> [What this task involves]
Mark each statement about the post on the Equifax breach yes or no according to the post, and quote the words that decide it. (a) Equifax's stock fell 15% on the day of the breach. (b) The class action lawsuits are reported to total $17 billion. (c) Rosch was vacationing in Maine when the Equifax representative called.

> [Quoted passage]
────────────────────
So much has already been written about the Equifax breach that this post might seem superfluous. However this report from Bloomberg caught my eye, because it talks about the costs and legitimate gains made as a direct result of the Equifax breach.
You would expect Equifax's stock price to be hit - and it was, by 15% on the day of the breach, and 20% overall in less than 5 days. And there are now reports of a $70 billion collection of class action lawsuits , which dwarfs the Equifax market value of $17 billion on $3 billion in annual revenue.
On the other hand, LifeLock, part of Symantec, has seen a surge in new business, and they are happy to help customers who are now very worried about how their stolen personal data might be used by cyber criminals.
I am sure this is not the end of the story, so check back for more as it unfolds.
Shortly before Equifax Inc. revealed last week that it had been hacked, Fran Rosch got a call. The Symantec Corp. executive was vacationing in Maine, visiting his parents, when an Equifax representative telephoned to say sensitive information about 143 million Americans had been put at risk. Armed with information only a handful of people had at the time, Rosch mobilized the rapid response team at LifeLock, the identity-theft protection service owned by Symantec. This included member services, legal counsel, product development, marketing, and public-relations staff, he said. Rosch knew the company would receive an onslaught of calls and sign-ups in the coming days—far greater than anything it had experienced before. “It was crazy,” Rosch, the executive vice president and general manager of consumer business at Symantec, said in a phone interview on Tuesday. “It has been like an earthquake.”
────────────────────
> [Extracted material]
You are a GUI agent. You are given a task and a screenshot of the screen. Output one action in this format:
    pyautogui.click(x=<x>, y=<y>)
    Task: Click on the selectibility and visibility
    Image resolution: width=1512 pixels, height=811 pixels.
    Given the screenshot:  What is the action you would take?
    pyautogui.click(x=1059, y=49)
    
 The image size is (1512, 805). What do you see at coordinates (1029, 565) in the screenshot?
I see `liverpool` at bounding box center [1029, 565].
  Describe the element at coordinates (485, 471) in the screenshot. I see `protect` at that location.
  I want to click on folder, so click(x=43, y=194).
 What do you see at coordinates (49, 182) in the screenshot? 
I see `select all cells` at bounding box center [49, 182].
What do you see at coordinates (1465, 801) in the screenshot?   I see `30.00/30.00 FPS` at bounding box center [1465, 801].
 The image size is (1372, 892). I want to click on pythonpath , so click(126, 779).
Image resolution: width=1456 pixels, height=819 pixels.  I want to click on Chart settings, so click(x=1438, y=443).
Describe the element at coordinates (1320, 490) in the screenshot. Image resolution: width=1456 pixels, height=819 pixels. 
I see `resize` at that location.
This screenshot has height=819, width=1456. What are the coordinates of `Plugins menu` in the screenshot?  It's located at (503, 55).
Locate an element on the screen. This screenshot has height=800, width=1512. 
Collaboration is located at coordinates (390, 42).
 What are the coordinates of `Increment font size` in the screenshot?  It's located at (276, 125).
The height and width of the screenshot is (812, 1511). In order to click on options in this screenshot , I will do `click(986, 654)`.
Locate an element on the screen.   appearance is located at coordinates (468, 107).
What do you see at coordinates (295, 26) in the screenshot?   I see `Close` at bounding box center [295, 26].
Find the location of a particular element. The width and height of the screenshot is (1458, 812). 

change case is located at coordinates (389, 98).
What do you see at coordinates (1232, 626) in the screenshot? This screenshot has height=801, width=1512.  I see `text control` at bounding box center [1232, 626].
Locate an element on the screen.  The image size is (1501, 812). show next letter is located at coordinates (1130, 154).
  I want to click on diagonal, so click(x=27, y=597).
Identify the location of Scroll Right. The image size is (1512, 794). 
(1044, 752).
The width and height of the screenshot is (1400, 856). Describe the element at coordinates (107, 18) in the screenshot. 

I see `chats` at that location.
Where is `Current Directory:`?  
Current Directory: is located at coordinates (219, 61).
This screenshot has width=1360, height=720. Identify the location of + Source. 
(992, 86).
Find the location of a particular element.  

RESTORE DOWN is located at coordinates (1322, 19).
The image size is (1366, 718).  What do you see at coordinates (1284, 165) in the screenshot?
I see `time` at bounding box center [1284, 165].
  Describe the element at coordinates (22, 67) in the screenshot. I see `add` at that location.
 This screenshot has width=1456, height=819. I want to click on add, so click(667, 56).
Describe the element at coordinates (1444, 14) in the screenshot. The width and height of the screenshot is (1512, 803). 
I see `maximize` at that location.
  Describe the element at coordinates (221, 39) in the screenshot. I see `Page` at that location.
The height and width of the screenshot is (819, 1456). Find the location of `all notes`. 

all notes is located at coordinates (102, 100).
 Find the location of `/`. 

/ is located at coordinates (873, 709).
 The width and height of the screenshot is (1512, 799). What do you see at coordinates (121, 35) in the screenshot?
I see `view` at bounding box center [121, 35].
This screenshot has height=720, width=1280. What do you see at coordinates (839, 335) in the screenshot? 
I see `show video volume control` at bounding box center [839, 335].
────────────────────
> [Task response]
(a) Yes: "by 15% on the day of the breach"
(b) No: "a $70 billion collection of class action lawsuits"
(c) Yes: "was vacationing in Maine, visiting his parents"